**EXERCISE INSTRUCTIONS:**
Reproduce the full listing below exactly. Do not include the pictures.
..............................
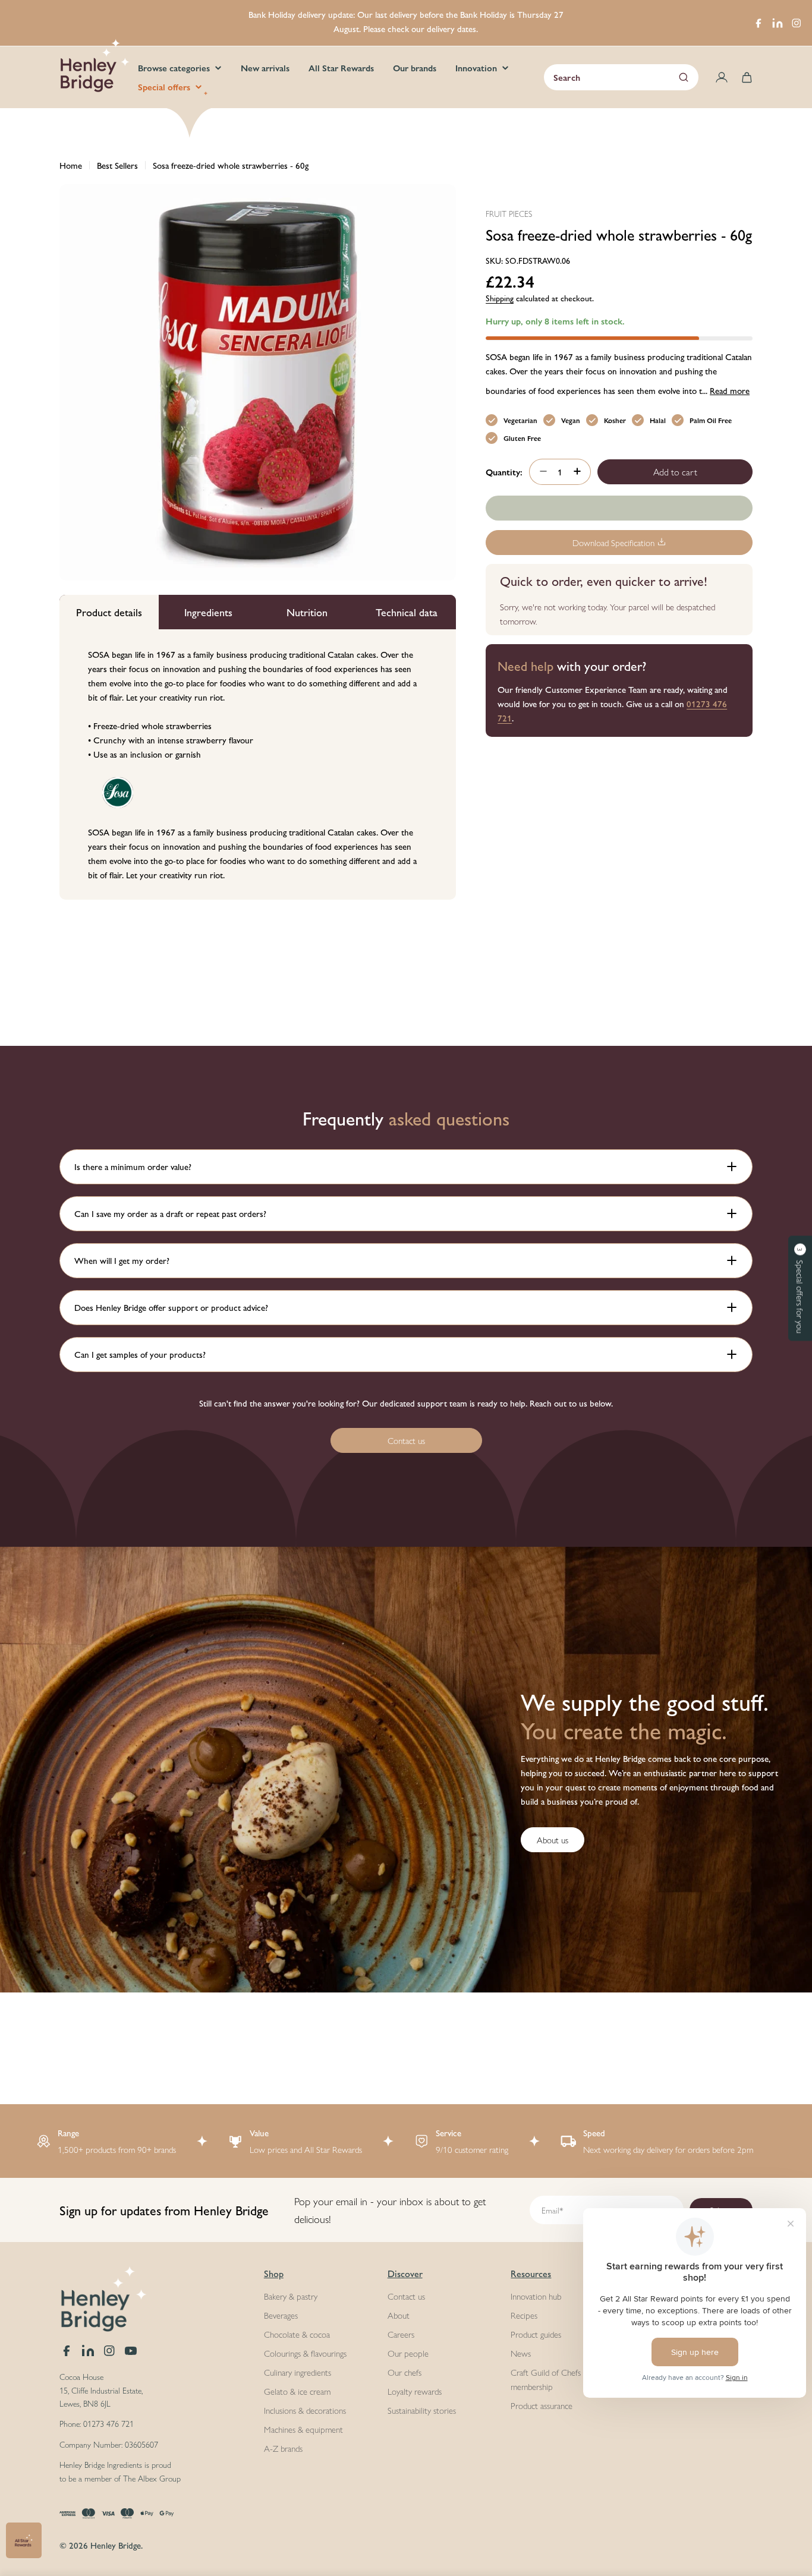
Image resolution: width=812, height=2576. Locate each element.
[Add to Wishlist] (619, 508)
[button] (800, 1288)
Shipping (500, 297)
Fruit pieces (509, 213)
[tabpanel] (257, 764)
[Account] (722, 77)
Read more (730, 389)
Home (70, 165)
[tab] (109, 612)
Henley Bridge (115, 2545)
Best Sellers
..............................
**EXERCISE SOLUTION:**
Image resolution: width=812, height=2576. Locate each element.
[Add to Wishlist] (619, 508)
[button] (800, 1288)
Shipping (500, 297)
Fruit pieces (509, 213)
[tabpanel] (257, 764)
[Account] (722, 77)
Read more (730, 389)
Home (70, 165)
[tab] (109, 612)
Henley Bridge (115, 2545)
Best Sellers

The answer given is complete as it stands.